Data for this exercise
>>>>>

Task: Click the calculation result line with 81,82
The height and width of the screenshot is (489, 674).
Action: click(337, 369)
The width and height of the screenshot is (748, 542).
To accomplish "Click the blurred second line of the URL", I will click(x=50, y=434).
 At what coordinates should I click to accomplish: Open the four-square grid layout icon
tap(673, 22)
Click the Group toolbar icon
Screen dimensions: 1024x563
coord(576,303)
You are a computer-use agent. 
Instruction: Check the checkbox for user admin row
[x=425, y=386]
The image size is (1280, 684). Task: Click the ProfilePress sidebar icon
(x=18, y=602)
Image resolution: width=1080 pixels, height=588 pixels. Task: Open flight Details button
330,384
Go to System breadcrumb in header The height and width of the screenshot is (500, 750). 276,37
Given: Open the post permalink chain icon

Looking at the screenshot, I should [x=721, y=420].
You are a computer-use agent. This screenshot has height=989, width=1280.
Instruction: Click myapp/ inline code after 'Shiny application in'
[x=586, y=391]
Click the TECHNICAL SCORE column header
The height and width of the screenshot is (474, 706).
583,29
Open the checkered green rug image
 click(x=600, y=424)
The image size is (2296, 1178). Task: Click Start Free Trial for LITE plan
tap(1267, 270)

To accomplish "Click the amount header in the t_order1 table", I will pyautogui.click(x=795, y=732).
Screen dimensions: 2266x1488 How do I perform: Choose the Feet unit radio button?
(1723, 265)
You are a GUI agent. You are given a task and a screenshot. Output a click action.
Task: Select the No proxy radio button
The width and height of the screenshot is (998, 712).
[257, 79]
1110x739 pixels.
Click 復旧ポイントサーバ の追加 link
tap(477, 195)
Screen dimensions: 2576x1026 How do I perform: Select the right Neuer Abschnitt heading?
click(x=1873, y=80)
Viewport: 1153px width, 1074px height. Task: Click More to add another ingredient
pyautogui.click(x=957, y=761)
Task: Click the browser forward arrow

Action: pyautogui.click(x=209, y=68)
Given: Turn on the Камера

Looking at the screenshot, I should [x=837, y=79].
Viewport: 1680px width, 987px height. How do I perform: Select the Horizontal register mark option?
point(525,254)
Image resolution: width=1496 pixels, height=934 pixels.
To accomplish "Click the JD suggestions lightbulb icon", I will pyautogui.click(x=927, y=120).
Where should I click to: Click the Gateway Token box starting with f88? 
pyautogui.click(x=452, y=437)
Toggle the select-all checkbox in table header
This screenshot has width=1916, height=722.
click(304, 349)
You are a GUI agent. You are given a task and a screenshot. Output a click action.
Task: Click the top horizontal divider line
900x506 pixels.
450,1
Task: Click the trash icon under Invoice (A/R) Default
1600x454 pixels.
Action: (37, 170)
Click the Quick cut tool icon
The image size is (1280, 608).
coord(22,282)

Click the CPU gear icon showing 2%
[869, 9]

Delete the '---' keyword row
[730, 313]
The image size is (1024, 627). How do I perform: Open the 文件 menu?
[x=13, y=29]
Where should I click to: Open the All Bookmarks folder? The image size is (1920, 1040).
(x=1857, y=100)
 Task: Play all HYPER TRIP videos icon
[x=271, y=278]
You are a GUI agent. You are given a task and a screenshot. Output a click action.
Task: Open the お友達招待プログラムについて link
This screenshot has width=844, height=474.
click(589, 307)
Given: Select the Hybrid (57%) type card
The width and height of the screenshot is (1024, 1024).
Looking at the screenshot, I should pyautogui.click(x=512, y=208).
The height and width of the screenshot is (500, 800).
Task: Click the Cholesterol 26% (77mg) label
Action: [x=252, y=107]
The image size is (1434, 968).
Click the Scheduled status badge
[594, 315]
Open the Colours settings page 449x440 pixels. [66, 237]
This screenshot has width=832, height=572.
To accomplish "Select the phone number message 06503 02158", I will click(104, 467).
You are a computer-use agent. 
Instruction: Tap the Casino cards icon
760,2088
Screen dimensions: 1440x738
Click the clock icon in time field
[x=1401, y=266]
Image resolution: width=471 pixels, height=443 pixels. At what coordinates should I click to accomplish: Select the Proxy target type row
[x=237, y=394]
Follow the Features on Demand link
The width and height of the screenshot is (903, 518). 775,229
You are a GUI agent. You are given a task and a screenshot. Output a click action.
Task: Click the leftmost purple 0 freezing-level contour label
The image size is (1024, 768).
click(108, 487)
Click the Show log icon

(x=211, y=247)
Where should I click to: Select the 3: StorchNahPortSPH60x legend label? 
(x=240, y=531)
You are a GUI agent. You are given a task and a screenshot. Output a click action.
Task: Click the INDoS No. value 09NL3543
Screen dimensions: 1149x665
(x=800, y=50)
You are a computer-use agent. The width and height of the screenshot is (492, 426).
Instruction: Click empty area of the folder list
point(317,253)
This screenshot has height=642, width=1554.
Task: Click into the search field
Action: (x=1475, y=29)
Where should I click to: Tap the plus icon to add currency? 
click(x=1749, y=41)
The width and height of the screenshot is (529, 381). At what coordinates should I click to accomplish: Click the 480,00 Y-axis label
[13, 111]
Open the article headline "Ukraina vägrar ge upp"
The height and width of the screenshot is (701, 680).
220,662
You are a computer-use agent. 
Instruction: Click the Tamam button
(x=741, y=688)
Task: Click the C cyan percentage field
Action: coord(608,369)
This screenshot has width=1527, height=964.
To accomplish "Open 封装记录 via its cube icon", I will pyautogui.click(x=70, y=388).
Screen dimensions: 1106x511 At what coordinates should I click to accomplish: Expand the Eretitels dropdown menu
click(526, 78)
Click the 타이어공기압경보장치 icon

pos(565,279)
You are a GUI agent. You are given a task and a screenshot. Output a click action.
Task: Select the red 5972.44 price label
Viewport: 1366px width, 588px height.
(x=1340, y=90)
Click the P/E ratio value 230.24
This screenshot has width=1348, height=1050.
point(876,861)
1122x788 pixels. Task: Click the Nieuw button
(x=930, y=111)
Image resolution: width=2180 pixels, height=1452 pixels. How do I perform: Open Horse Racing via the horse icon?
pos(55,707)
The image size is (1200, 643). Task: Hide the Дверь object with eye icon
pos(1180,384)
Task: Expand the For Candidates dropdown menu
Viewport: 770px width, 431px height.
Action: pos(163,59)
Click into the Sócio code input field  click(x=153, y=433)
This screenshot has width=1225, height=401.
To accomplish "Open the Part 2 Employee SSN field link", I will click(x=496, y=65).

<<<<<

Task goal
Only the data above, repeated exactly, should make up the reply.

Output for this task
Task: Click the calculation result line with 81,82
The height and width of the screenshot is (489, 674).
Action: click(337, 369)
The width and height of the screenshot is (748, 542).
To accomplish "Click the blurred second line of the URL", I will click(x=50, y=434).
 At what coordinates should I click to accomplish: Open the four-square grid layout icon
tap(673, 22)
Click the Group toolbar icon
Screen dimensions: 1024x563
coord(576,303)
You are a computer-use agent. 
Instruction: Check the checkbox for user admin row
[x=425, y=386]
The image size is (1280, 684). Task: Click the ProfilePress sidebar icon
(x=18, y=602)
Image resolution: width=1080 pixels, height=588 pixels. Task: Open flight Details button
330,384
Go to System breadcrumb in header The height and width of the screenshot is (500, 750). 276,37
Given: Open the post permalink chain icon

Looking at the screenshot, I should [x=721, y=420].
You are a computer-use agent. This screenshot has height=989, width=1280.
Instruction: Click myapp/ inline code after 'Shiny application in'
[x=586, y=391]
Click the TECHNICAL SCORE column header
The height and width of the screenshot is (474, 706).
583,29
Open the checkered green rug image
 click(x=600, y=424)
The image size is (2296, 1178). Task: Click Start Free Trial for LITE plan
tap(1267, 270)

To accomplish "Click the amount header in the t_order1 table", I will pyautogui.click(x=795, y=732).
Screen dimensions: 2266x1488 How do I perform: Choose the Feet unit radio button?
(1723, 265)
You are a GUI agent. You are given a task and a screenshot. Output a click action.
Task: Select the No proxy radio button
The width and height of the screenshot is (998, 712).
[257, 79]
1110x739 pixels.
Click 復旧ポイントサーバ の追加 link
tap(477, 195)
Screen dimensions: 2576x1026 How do I perform: Select the right Neuer Abschnitt heading?
click(x=1873, y=80)
Viewport: 1153px width, 1074px height. Task: Click More to add another ingredient
pyautogui.click(x=957, y=761)
Task: Click the browser forward arrow

Action: pyautogui.click(x=209, y=68)
Given: Turn on the Камера

Looking at the screenshot, I should [x=837, y=79].
Viewport: 1680px width, 987px height. How do I perform: Select the Horizontal register mark option?
point(525,254)
Image resolution: width=1496 pixels, height=934 pixels.
To accomplish "Click the JD suggestions lightbulb icon", I will pyautogui.click(x=927, y=120).
Where should I click to: Click the Gateway Token box starting with f88? 
pyautogui.click(x=452, y=437)
Toggle the select-all checkbox in table header
This screenshot has width=1916, height=722.
click(304, 349)
You are a GUI agent. You are given a task and a screenshot. Output a click action.
Task: Click the top horizontal divider line
900x506 pixels.
450,1
Task: Click the trash icon under Invoice (A/R) Default
1600x454 pixels.
Action: (37, 170)
Click the Quick cut tool icon
The image size is (1280, 608).
coord(22,282)

Click the CPU gear icon showing 2%
[869, 9]

Delete the '---' keyword row
[730, 313]
The image size is (1024, 627). How do I perform: Open the 文件 menu?
[x=13, y=29]
Where should I click to: Open the All Bookmarks folder? The image size is (1920, 1040).
(x=1857, y=100)
 Task: Play all HYPER TRIP videos icon
[x=271, y=278]
You are a GUI agent. You are given a task and a screenshot. Output a click action.
Task: Open the お友達招待プログラムについて link
This screenshot has width=844, height=474.
click(589, 307)
Given: Select the Hybrid (57%) type card
The width and height of the screenshot is (1024, 1024).
Looking at the screenshot, I should pyautogui.click(x=512, y=208).
The height and width of the screenshot is (500, 800).
Task: Click the Cholesterol 26% (77mg) label
Action: [x=252, y=107]
The image size is (1434, 968).
Click the Scheduled status badge
[594, 315]
Open the Colours settings page 449x440 pixels. [66, 237]
This screenshot has width=832, height=572.
To accomplish "Select the phone number message 06503 02158", I will click(104, 467).
You are a computer-use agent. 
Instruction: Tap the Casino cards icon
760,2088
Screen dimensions: 1440x738
Click the clock icon in time field
[x=1401, y=266]
Image resolution: width=471 pixels, height=443 pixels. At what coordinates should I click to accomplish: Select the Proxy target type row
[x=237, y=394]
Follow the Features on Demand link
The width and height of the screenshot is (903, 518). 775,229
You are a GUI agent. You are given a task and a screenshot. Output a click action.
Task: Click the leftmost purple 0 freezing-level contour label
The image size is (1024, 768).
click(108, 487)
Click the Show log icon

(x=211, y=247)
Where should I click to: Select the 3: StorchNahPortSPH60x legend label? 
(x=240, y=531)
You are a GUI agent. You are given a task and a screenshot. Output a click action.
Task: Click the INDoS No. value 09NL3543
Screen dimensions: 1149x665
(x=800, y=50)
You are a computer-use agent. The width and height of the screenshot is (492, 426).
Instruction: Click empty area of the folder list
point(317,253)
This screenshot has height=642, width=1554.
Task: Click into the search field
Action: (x=1475, y=29)
Where should I click to: Tap the plus icon to add currency? 
click(x=1749, y=41)
The width and height of the screenshot is (529, 381). At what coordinates should I click to accomplish: Click the 480,00 Y-axis label
[13, 111]
Open the article headline "Ukraina vägrar ge upp"
The height and width of the screenshot is (701, 680).
220,662
You are a computer-use agent. 
Instruction: Click the Tamam button
(x=741, y=688)
Task: Click the C cyan percentage field
Action: coord(608,369)
This screenshot has width=1527, height=964.
To accomplish "Open 封装记录 via its cube icon", I will pyautogui.click(x=70, y=388).
Screen dimensions: 1106x511 At what coordinates should I click to accomplish: Expand the Eretitels dropdown menu
click(526, 78)
Click the 타이어공기압경보장치 icon

pos(565,279)
You are a GUI agent. You are given a task and a screenshot. Output a click action.
Task: Select the red 5972.44 price label
Viewport: 1366px width, 588px height.
(x=1340, y=90)
Click the P/E ratio value 230.24
This screenshot has width=1348, height=1050.
point(876,861)
1122x788 pixels. Task: Click the Nieuw button
(x=930, y=111)
Image resolution: width=2180 pixels, height=1452 pixels. How do I perform: Open Horse Racing via the horse icon?
pos(55,707)
The image size is (1200, 643). Task: Hide the Дверь object with eye icon
pos(1180,384)
Task: Expand the For Candidates dropdown menu
Viewport: 770px width, 431px height.
Action: pos(163,59)
Click into the Sócio code input field  click(x=153, y=433)
This screenshot has width=1225, height=401.
To accomplish "Open the Part 2 Employee SSN field link", I will click(x=496, y=65).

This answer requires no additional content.